WASHINGTON – As Republicans gathered in Tampa on Aug. 27, a 25-year-old Army sergeant serving his third tour in Afghanistan, Christopher J. Birdwell of Windsor, Colorado, was killed in action.
“Everybody loved him,” his brother, Dustin, 23, told the Fort Collins Coloradoan. “He was a really fun guy to be around.”
On Aug. 28, as the convention began, the Army identified a soldier killed with Birdwell: Spec. Mabry J. Anders, 21, of Baker City, Oregon. Another coalition soldier, not yet identified, was killed in an insurgent attack in eastern Afghanistan the same day.
On Aug. 30, the final day of the convention, someone in an Afghan uniform killed three more coalition troops. That morning, maybe as Mitt Romney was running through his acceptance speech one last time, the body of Army Pfc. Shane Cantu of Corunna, Michigan, arrived at Dover Air Force Base. Cantu, 20, had been killed just a few weeks after arriving in Afghanistan when an insurgent threw an explosive over his base wall, his former high school football coach told the Detroit Free Press.
——
■ **PROBLEMS AND TASKS**
[1] In the news report about soldiers killed during the Republican convention, condense the paragraph beginning "On Aug. 30, the final day of the convention" into a shorter version that keeps its main facts.
[2] Repeat word for word the part of the news report about soldiers killed during the Republican convention that opens with the words containing "On Aug. 30, the" and closes with "Detroit Free Press.".
[3] Write what comes next in the news report about soldiers killed in Afghanistan during the Republican convention, picking up after its final sentence.

■ **DATASET RECORDS**
——
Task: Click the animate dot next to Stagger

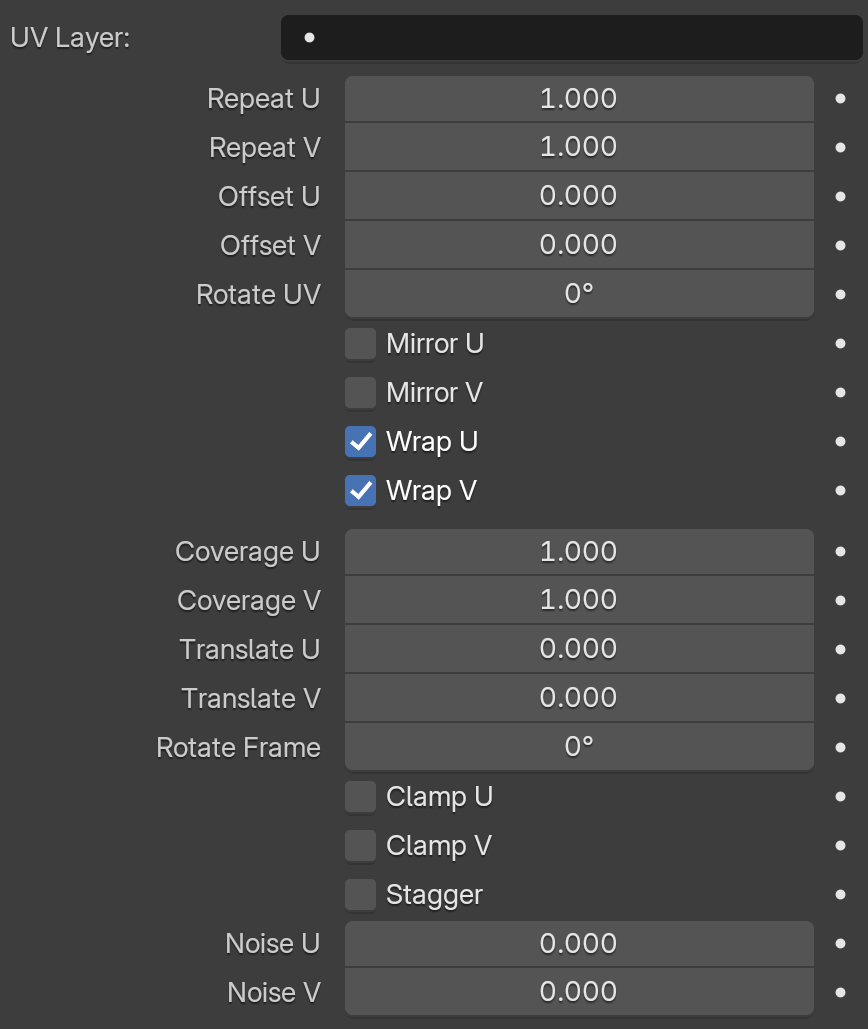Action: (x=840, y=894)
——
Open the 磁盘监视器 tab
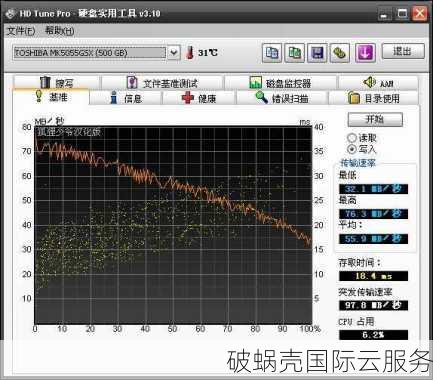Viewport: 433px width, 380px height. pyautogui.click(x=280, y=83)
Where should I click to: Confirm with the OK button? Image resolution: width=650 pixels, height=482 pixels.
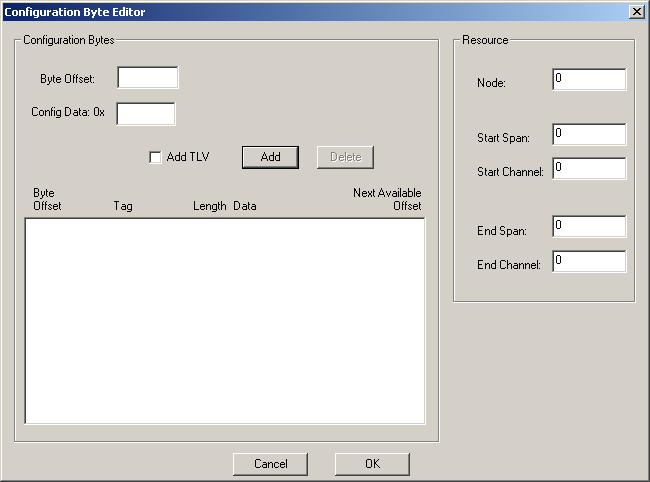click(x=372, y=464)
——
■ **RESPONSES PER TASK**
[1] On Aug. 30, the convention's last day, someone in an Afghan uniform killed three more coalition troops. That morning, the body of Army Pfc. Shane Cantu, 20, of Corunna, Michigan, arrived at Dover Air Force Base. According to his former high school football coach, Cantu was killed a few weeks after reaching Afghanistan, when an insurgent threw an explosive over his base wall.

[2]
On Aug. 30, the final day of the convention, someone in an Afghan uniform killed three more coalition troops. That morning, maybe as Mitt Romney was running through his acceptance speech one last time, the body of Army Pfc. Shane Cantu of Corunna, Michigan, arrived at Dover Air Force Base. Cantu, 20, had been killed just a few weeks after arriving in Afghanistan when an insurgent threw an explosive over his base wall, his former high school football coach told the Detroit Free Press.

[3]
Thursday night Romney delivered the most important speech of his life, telling Americans why he wants to be president and how he would lead the nation. He mentioned the war in Afghanistan zero times.
Has the nation ever been at war and that war been more absent from a presidential convention — or a presidential campaign? Some 68,000 U.S. troops will still be deployed to Afghanistan at the end of September, many of them fighting in the most remote and dangerous conditions imaginable. Some 2,100 have been killed, according to iCasualties.org, more than two-thirds of them under President Barack Obama.
And though the war seems almost forgotten for many Americans, there is still plenty to debate about how it will be conducted in the next few years.
Obama has commanded the war in Afghanistan with a kind of split-the- baby ambivalence. In 2009, he ordered a major ramp-up of U.S. troops while setting the date to begin their withdrawal. His motivations — encouraging the Afghans to take ownership of the fight, managing war fatigue at home — were understandable. But the obvious question was: If the strategic goal justifies such a commitment of U.S. lives, how can it be prudent to order a withdrawal regardless of whether the goal has been achieved?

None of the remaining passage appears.